The U.S. Supreme Court today ruled 5-4 that the mandate in the Affordable Care Act for all U.S. citizens to purchase health insurance is constitutional. The court’s decision essentially upheld the entire health care reform law.
Chief Justice John Roberts read the majority opinion, which stated that a penalty for not purchasing health insurance should be treated as a tax that Congress has the right to levy according to its constitutionally sanctioned power of taxation.
The court also ruled that a provision requiring states to comply with new eligibility requirements for Medicaid or risk losing their funding is constitutional. States only lose new funds, not all of their funding, if they do not comply with the new requirements, according to the opinion.
“Nothing in our opinion precludes Congress from offering funds under the Affordable Care Act to expand the availability of health care, and requiring that states accepting such funds comply with the conditions on their use,” Roberts stated in the opinion. “What Congress is not free to do is to penalize states that choose not to participate in that new program by taking away their existing Medicaid funding.”
The Patient Protection and Affordable Care Act was passed by Congress and signed into law by President Barack Obama in March 2010. Twenty-six states challenged the constitutionality of the insurance mandate. The Supreme Court heard 3 days of oral arguments in March.
The impact of the law on ophthalmology remains unclear, John B. Pinto, OSN Practice Management Section Editor, said in an interview with Ocular Surgery News.
“It was hard enough to understand the potential impact on ophthalmology of Obamacare as a completely intact piece of legislation. It’s even harder to know at this moment … what is going to happen now as the legal and political wheels continue to spin,” Pinto said.
House Speaker John Boehner, R-Ohio, issued a statement on his website shortly after the court ruling.

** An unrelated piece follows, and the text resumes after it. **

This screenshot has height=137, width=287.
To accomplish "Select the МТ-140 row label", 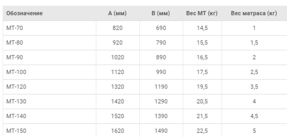I will (x=16, y=116).
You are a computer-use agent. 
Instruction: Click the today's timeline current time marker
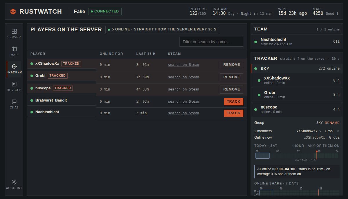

“The president’s health care law is hurting our economy by driving up health costs and making it harder for small businesses to hire,” Boehner said. “Today’s ruling underscores the urgency of repealing this harmful law in its entirety.”
The American Academy of Ophthalmology also issued a statement, which read:
“The American Academy of Ophthalmology is committed to working with Congress on solutions to expand coverage for the more than 40 million uninsured individuals in the United States, and simultaneously push for key changes in the health care law that protect patients’ access to quality vision care.”